A Uranium Stock That’s Not Radioactive

08/06/2008 12:00 am EST

Focus: STOCKS

Gordon Pape

Editor and Publisher, The Income Investor and the Internet Wealth Builder

Gordon Pape, publisher of Internet Wealth Builder, says Cameco, the world's largest uranium producer, offers good value at current prices.

Cameco Corp. (NYSE: CCJ) is the world's number-one producer of uranium. With oil apparently in retreat, uranium could be the next big commodity story. The spot price is down more than 50% from a year ago and with increasing talk, and political commitment, to build more nuclear reactors, we could see some interesting developments in the next few years.

Uranium has a boom-and-bust history and recently it has been going through a bust stage. The sharp decline in price was attributed to oversupply.  But demand is slowly increasing, just as many suppliers, including Cameco, are warning of production shortfalls. We're not going to see prices back at $130 a pound any time soon, but a gradual upward move from here seems likely.

Cameco, headquartered in Saskatchewan, Canada, is the world's largest uranium producer, accounting for 19% of global production from its mines in Canada, the US, and abroad. It holds more than 500 million pounds of proven and probable reserves and has premier land positions in the world's most promising areas for new uranium discoveries. 

[Last year the stock] reached a high of $52.33 on the NYSE. Then Cameco was hit by a string of misfortunes including a flood at its Rabbit Lake operation in northern Saskatchewan that forced the temporary closing of the mine.

The share price immediately plunged and has since recovered, but is still well down from last October's high. (It closed below $33 Tuesday-Editor.)
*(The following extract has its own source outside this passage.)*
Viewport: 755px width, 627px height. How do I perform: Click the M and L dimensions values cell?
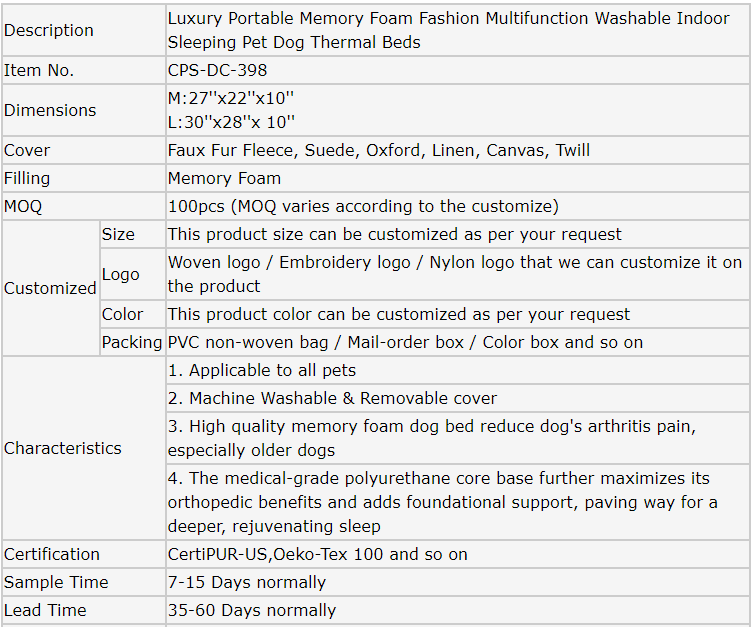coord(231,110)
Cameco's Saskatchewan holdings are the richest high-grade reserves in the world. Moreover, I believe that international demand for uranium will rise in the coming years as more countries choose to build new reactors in response to the combination of high oil and natural gas prices and growing public demand for action to curb greenhouse cases.

RBC Capital Markets forecasts that Cameco will earn $2.63 a share in 2008, increasing to $2.83 in 2009 and $3.04 in 2010.

[There are some risks, however.] Although Cameco owns some of the world's richest uranium deposits, the geology of the region in which they are located creates the potential for frequent mishaps. So, investors have to be prepared to live with headlines such as "Flood shuts down Canada's largest uranium mine."

This is not a stock for the faint of heart, because of the constant risk of a production disruption and a resulting drop in the share price. But I believe that at current levels the price represents excellent value. Long-term investors who want to participate in the next nuclear boom by owning shares in the world's number-one uranium producer should add Cameco to their portfolios.